Full-Length CLEP College Algebra Practice Test-Answers and Explanations
47- Choice D is correct
\(0.5x=(0.25)×38→x=19→(x-3)^3=(16)^3=4,096\)
48- Choice C is correct
It is given that \(g(4)=6\). Therefore, to find the value of \(f(g(4))\), then \(f(g(4))=f(6)=5\)
49- Choice C is correct
The best way to deal with changing averages is to use the sum. Use the old average to figure out the total of the first 5 scores: Sum of first 5 scores: \((5)(80)=400\), Use the new average to figure out the total she needs after the \(6^{th}\) score: Sum of 6 scores: \((6)(82)=492\) To get her sum from 400 to 492, Mary needs to score \(492-400=92.\)
50- Choice C is correct
To solve a quadratic equation, put it in the \({ax}^2+bx+c=0\) form, factor the left side, and set each factor equal to 0 separately to get the two solutions. To solve \(2x^2=7x-3\), first, rewrite it as\( 2x^2-7x+3=0\). Find the value of the discriminant. \(b^2-4ac=7^2-4(2)(3)=49-24=25,∆>0\), Since the discriminant is positive, the quadratic equation has two solutions \(x=3\) Or \(x=\frac{1}{2}\), There are two solutions for the equation.
51- Choice B is correct
\(y=5a^2 b-3ab+4b^2\).Plug in the values of a and b in the equation: \(a=2\) and \(b=-2\)

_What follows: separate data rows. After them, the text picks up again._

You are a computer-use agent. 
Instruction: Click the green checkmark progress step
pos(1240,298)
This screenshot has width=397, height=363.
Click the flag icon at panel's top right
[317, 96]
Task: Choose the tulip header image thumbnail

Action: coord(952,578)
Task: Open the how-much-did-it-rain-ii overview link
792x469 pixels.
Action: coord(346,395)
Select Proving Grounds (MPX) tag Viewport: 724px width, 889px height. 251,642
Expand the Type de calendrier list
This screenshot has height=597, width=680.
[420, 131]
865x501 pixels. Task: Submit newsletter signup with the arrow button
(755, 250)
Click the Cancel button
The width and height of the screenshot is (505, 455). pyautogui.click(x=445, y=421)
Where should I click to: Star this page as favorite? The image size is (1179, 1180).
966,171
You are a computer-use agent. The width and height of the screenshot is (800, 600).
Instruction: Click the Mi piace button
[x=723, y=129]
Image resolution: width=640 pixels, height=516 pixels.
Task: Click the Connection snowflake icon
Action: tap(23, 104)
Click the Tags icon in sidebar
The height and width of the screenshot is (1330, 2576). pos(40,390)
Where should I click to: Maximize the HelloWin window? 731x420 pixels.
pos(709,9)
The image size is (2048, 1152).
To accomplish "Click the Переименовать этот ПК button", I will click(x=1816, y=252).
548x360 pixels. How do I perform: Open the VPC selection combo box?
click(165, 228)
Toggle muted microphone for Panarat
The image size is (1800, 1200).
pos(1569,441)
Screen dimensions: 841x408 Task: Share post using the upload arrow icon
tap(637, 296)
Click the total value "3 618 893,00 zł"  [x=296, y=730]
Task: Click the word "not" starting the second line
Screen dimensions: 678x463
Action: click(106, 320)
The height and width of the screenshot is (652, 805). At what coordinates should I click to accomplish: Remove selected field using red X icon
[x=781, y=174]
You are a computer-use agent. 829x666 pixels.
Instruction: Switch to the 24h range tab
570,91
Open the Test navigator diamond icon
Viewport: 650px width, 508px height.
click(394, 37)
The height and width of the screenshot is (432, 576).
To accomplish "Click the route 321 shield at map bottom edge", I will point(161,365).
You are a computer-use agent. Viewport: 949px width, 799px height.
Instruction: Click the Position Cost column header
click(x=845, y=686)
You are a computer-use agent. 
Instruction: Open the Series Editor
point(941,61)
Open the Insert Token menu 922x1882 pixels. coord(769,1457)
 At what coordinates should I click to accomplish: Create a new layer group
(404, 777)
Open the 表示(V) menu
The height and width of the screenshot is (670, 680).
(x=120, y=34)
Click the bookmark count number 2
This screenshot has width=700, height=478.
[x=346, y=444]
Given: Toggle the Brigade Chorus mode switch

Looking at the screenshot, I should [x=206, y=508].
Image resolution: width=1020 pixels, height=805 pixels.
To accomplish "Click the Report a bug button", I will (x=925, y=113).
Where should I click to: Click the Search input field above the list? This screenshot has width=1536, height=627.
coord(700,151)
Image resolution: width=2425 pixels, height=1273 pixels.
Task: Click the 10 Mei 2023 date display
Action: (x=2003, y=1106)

\(y=5(2)^2 (-2)-3(2)(-2)+4(-2)^2=-40+12+16=-12\)
52- Choice D is correct
\(f(x)=2x-8,g(x)=x^2+3x-9,\)
\((f-2g)(x)=(2x-8)-2(x^2+3x-9)=2x-8-2x^2-6x+18=-2x^2-4x+10\)
53- Choice A is correct
Let the number be A. Then: \(x=y\% ×\)A.
Solve for A. \(x=\frac{y}{100}×\)A
Multiply both sides by \(\frac{100}{y}: x×\frac{100}{y}=\frac{y}{100}×\frac{100}{y}×\)A→A\(=\frac{100x}{y}\)
54- Choice C is correct
The line passes through the origin, (8,m) and (m,18).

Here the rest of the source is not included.